DATA LISTING
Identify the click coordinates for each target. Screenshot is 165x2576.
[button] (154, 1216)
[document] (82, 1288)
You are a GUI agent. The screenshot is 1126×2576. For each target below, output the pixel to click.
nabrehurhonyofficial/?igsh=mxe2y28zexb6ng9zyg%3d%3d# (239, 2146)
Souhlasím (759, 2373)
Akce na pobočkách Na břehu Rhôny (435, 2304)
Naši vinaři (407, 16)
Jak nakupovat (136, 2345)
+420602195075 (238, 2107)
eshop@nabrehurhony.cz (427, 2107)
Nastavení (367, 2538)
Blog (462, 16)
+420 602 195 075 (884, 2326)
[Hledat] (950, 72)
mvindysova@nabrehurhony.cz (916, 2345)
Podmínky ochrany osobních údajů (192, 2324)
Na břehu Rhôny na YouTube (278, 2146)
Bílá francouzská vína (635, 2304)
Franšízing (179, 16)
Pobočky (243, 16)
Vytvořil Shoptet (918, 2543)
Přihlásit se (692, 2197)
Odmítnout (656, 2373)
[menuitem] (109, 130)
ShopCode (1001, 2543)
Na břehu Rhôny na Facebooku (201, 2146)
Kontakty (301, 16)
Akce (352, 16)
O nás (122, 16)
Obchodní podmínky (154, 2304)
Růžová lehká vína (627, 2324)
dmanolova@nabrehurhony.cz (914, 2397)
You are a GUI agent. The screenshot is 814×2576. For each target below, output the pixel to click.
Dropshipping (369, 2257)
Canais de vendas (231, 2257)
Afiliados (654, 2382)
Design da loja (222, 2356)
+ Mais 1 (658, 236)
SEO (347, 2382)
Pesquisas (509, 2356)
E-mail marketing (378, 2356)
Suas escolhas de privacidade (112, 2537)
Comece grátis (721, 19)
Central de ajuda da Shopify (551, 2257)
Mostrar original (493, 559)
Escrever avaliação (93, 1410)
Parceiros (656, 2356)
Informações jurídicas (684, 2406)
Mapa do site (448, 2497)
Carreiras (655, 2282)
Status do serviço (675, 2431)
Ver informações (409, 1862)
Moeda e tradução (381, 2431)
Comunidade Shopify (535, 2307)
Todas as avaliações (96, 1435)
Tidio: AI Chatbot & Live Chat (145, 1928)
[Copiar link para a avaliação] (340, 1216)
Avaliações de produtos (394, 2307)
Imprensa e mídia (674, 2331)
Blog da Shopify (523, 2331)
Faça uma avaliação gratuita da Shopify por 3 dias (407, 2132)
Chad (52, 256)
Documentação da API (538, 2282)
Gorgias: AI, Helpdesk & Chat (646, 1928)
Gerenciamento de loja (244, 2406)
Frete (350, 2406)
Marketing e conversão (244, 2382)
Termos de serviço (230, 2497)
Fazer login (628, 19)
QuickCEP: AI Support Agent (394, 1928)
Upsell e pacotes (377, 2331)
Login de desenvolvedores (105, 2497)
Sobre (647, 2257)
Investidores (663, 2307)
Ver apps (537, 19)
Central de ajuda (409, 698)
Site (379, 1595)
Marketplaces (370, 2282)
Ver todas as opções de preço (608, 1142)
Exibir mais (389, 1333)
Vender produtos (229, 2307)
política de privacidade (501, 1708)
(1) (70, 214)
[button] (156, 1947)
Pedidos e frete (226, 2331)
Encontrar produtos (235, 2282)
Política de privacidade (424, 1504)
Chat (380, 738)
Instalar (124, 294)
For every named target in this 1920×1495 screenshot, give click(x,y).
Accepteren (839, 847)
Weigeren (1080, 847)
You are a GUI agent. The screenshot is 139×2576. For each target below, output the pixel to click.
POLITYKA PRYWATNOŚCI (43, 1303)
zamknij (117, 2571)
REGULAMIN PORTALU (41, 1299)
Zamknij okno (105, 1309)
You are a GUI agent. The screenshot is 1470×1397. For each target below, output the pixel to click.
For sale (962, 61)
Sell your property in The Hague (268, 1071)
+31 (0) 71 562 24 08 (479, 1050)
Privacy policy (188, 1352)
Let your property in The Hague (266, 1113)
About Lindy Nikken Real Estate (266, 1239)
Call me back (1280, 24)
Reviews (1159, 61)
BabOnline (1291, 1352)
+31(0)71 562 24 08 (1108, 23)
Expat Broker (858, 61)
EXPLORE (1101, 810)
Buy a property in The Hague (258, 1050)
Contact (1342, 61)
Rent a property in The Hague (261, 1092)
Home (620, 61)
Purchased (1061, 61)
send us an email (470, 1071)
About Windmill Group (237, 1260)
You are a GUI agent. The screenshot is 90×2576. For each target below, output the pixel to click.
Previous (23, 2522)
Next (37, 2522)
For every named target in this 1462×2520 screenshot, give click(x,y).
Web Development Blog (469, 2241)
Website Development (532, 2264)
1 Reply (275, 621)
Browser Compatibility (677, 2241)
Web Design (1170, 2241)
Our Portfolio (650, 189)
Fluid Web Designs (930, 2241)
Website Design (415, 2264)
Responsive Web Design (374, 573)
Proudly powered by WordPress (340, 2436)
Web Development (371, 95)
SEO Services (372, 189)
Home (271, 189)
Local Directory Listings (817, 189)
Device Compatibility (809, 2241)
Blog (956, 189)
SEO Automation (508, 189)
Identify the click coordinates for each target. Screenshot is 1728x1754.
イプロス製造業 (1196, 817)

YOUR GOAL
Please, from the entries above, set down exactly the lines from the one containing "Pedidos e frete (226, 2331)" through the one containing "zamknij (117, 2571)", and only those.

ANSWER BOX
Pedidos e frete (226, 2331)
Encontrar produtos (235, 2282)
Política de privacidade (424, 1504)
Chat (380, 738)
Instalar (124, 294)
For every named target in this 1920×1495 screenshot, give click(x,y).
Accepteren (839, 847)
Weigeren (1080, 847)
You are a GUI agent. The screenshot is 139×2576. For each target below, output the pixel to click.
POLITYKA PRYWATNOŚCI (43, 1303)
zamknij (117, 2571)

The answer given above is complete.